Actors, musicians and staff were notified Friday that they could shine again in January, when the show celebrates its 35th anniversary on Broadway. On February 18, the member will release the threatening strings one last time.
A Broadway show doesn’t last forever. However, the stop comes unexpectedly for fans of this stylized melodrama. The story revolves around an opera lover whose face is distorted. Masked, he haunts the Paris Opera and falls obsessively in love with a young soprano singer.
Unparalleled entertainment
In one of the many scenes that appeal to the imagination, giant candelabra collides on stage. At the premiere of the performance in 1986, critic Frank Rich New York times It’s reserved for all kinds of parts of the show, but he also had to realize that it was a great piece of entertainment. “It is possible to get bored during the performance, but you have to work hard for it,” he wrote.

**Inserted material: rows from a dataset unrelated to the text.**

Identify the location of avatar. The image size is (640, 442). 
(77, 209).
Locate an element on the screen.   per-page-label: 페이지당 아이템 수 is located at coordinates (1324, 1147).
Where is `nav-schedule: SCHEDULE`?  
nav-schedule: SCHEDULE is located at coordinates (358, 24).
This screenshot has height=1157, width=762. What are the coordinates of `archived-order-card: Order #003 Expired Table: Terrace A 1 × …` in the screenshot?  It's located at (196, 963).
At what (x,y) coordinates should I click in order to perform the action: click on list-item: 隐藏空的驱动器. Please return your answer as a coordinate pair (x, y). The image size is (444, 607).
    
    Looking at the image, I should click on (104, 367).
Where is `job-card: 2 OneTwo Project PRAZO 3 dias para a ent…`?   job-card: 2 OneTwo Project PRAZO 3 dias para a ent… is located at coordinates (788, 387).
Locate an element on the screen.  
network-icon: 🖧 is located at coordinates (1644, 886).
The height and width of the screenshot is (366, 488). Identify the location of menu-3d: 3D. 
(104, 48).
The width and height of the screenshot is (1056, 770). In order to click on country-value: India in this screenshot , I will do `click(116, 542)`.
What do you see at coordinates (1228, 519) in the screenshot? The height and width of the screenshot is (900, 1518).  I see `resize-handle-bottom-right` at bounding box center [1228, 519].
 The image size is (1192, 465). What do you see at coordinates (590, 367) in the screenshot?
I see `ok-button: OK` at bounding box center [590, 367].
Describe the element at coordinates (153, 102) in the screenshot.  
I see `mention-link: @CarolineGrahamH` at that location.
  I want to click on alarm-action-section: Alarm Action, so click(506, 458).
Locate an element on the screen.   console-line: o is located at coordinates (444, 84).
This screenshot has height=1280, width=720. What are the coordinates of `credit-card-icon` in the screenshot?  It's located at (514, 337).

In 2018, the show’s 30th anniversary on Broadway, scenes from the performance were shown on the Empire State Building, meticulously synchronized to the opera’s music.
Also in Chinese
The Broadway show was attended by nearly 20 million people, many of them tourists. Tickets have sold for $1.3 billion since 1986. In the week of September 11, the show made just under $1 million, but that’s not enough to cover all production costs.
The Phantom is still running in other locations, including London. The show ran there longer than in New York, but the epidemic was interrupted by the epidemic. New production started in Australia last month and will take over in China next year. Antonio Banderas is working on a production in Spanish.
Since 1986, it has been watched by an estimated 145 million people in 17 languages. With performances in Mandarin from next year, that will be 18 languages.